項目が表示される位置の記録
==============================

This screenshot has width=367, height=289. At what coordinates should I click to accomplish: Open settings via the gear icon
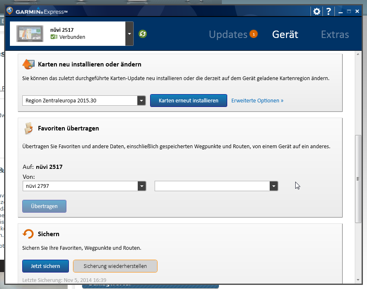(317, 12)
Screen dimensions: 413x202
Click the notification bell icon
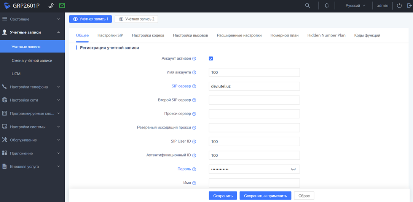pyautogui.click(x=327, y=6)
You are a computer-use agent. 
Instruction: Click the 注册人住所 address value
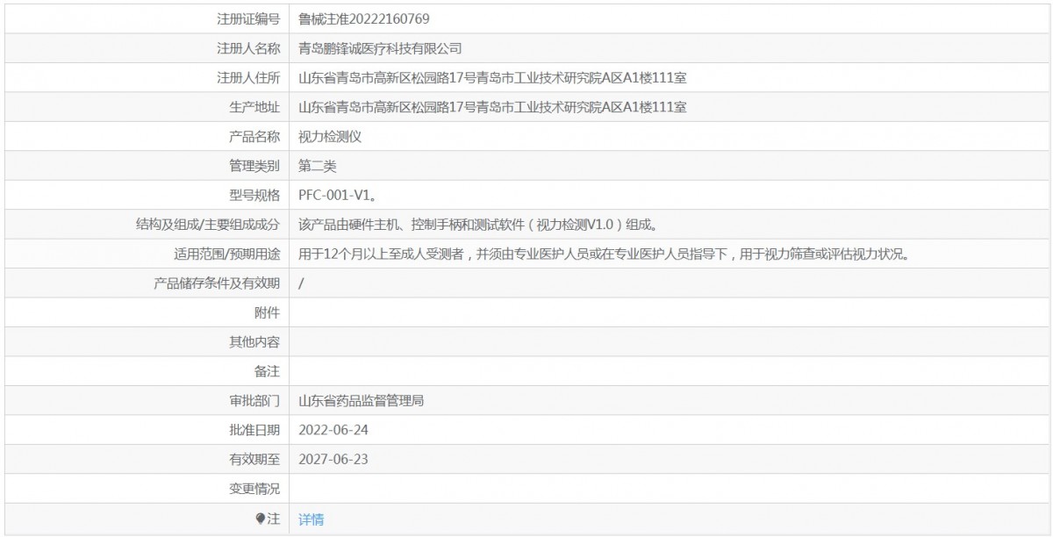click(491, 77)
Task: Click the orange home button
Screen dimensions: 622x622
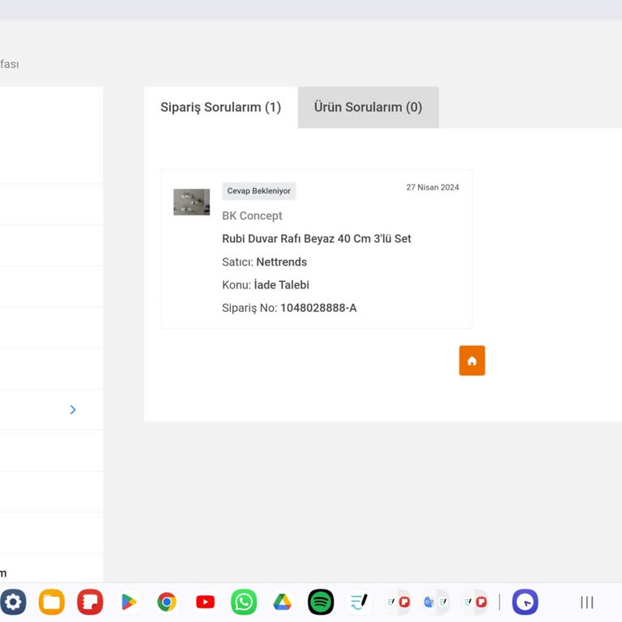Action: coord(471,360)
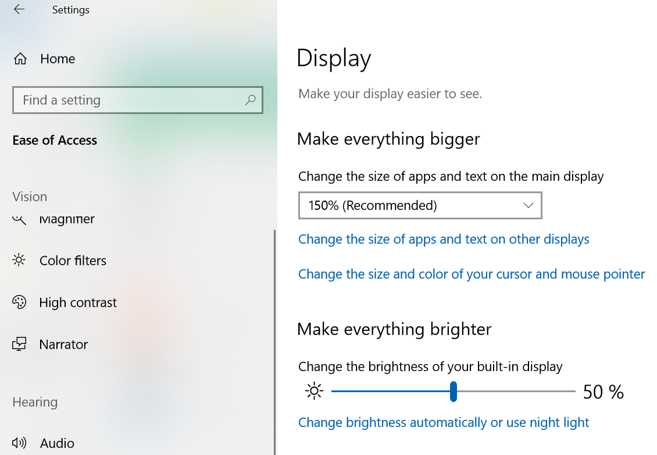The image size is (657, 455).
Task: Click the scaling dropdown chevron arrow
Action: (528, 205)
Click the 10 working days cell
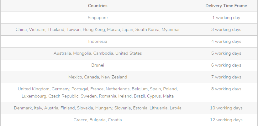 [x=226, y=108]
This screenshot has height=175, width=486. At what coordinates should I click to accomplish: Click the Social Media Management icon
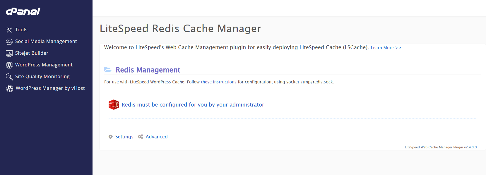coord(9,42)
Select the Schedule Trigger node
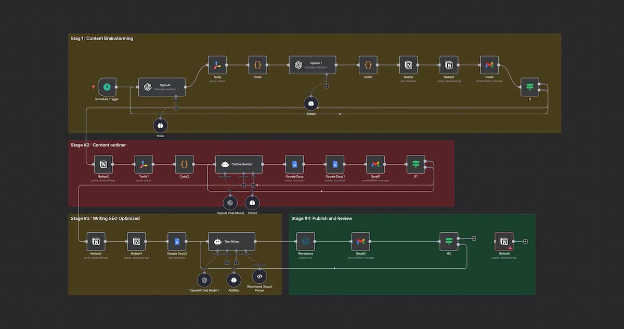Screen dimensions: 624x329 [x=107, y=87]
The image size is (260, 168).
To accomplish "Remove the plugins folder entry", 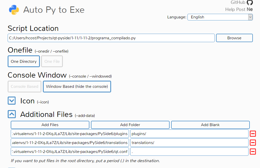I will [253, 134].
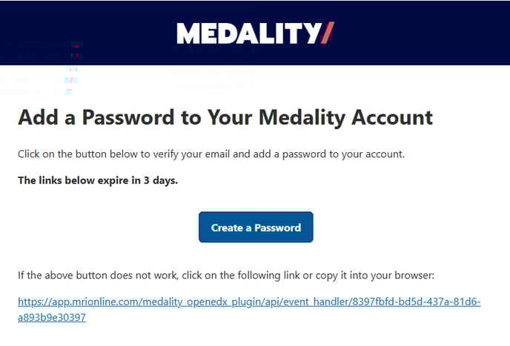
Task: Click the MEDALITY logo in the header
Action: pyautogui.click(x=255, y=33)
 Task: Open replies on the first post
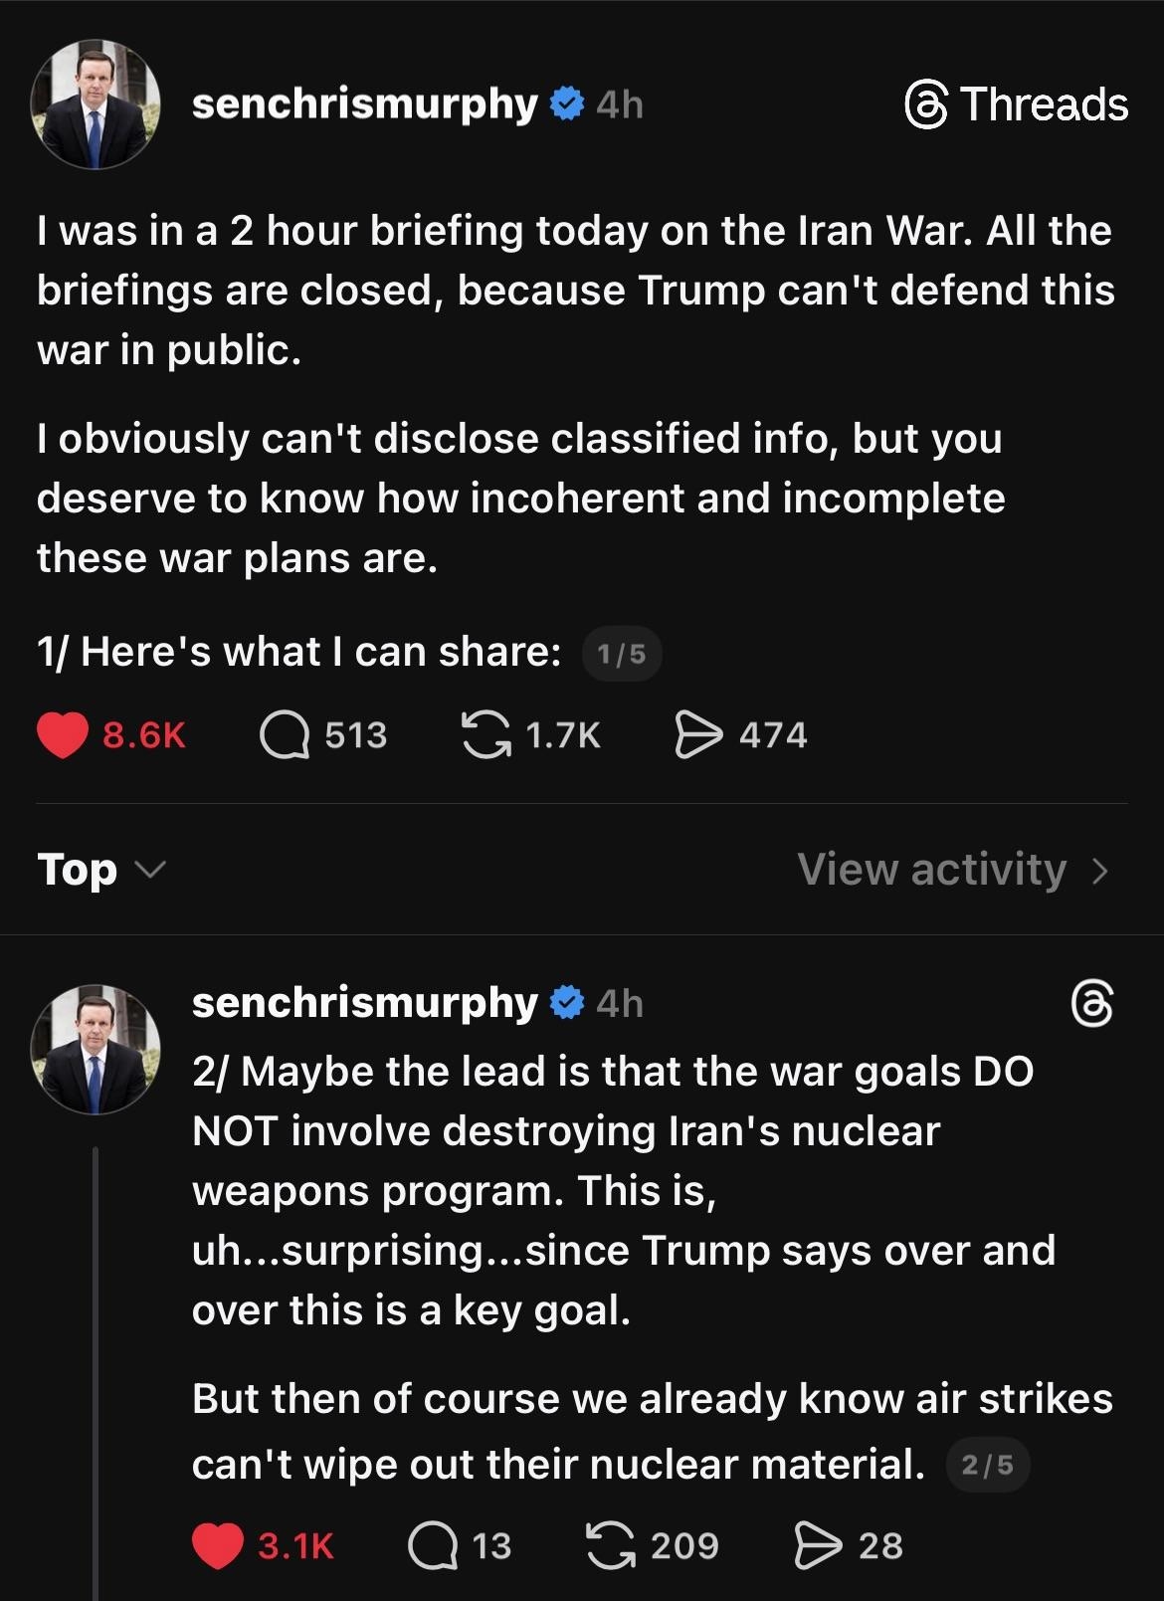click(x=285, y=735)
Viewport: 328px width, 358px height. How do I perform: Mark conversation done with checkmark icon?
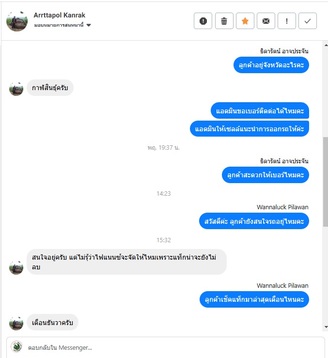(x=308, y=21)
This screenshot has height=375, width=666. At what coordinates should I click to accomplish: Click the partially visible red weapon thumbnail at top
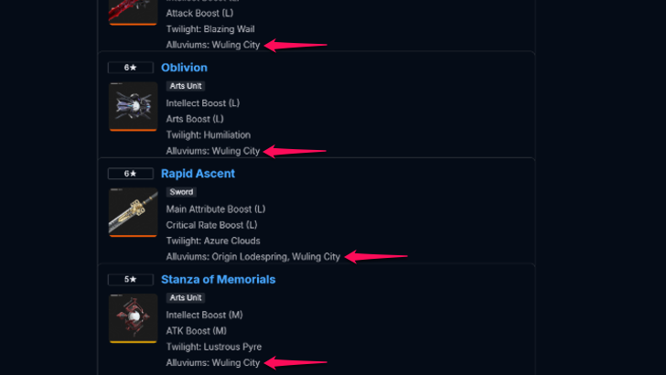[133, 11]
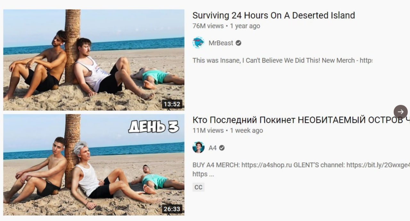The height and width of the screenshot is (221, 410).
Task: Open the 'Кто Последний Покинет' video title
Action: 301,120
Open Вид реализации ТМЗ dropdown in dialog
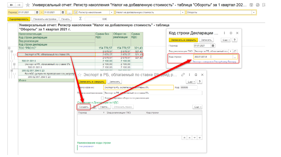 click(231, 51)
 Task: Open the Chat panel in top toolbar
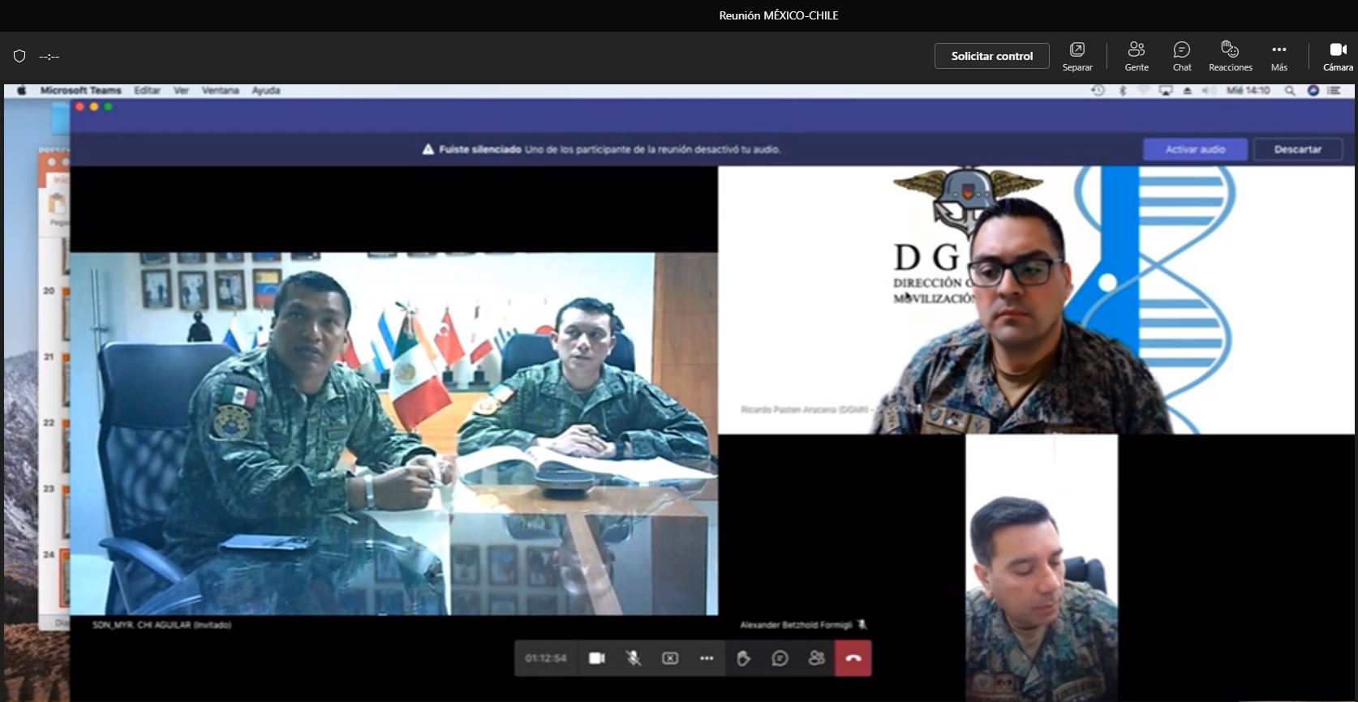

==============================

• 課題の指示: 上のデータのうち、「Screen dimensions: 413x202」を含む行から「click(491, 77)」を含む行まで（両端の行を含む）を、空行を除いて番号付きリストに書き直しなさい。画像は答えに含めないこと。

• 問題の解答:
1. Screen dimensions: 413x202
2. Click the notification bell icon
3. pyautogui.click(x=327, y=6)
4. You are a computer-use agent. 
5. Instruction: Click the 注册人住所 address value
6. click(491, 77)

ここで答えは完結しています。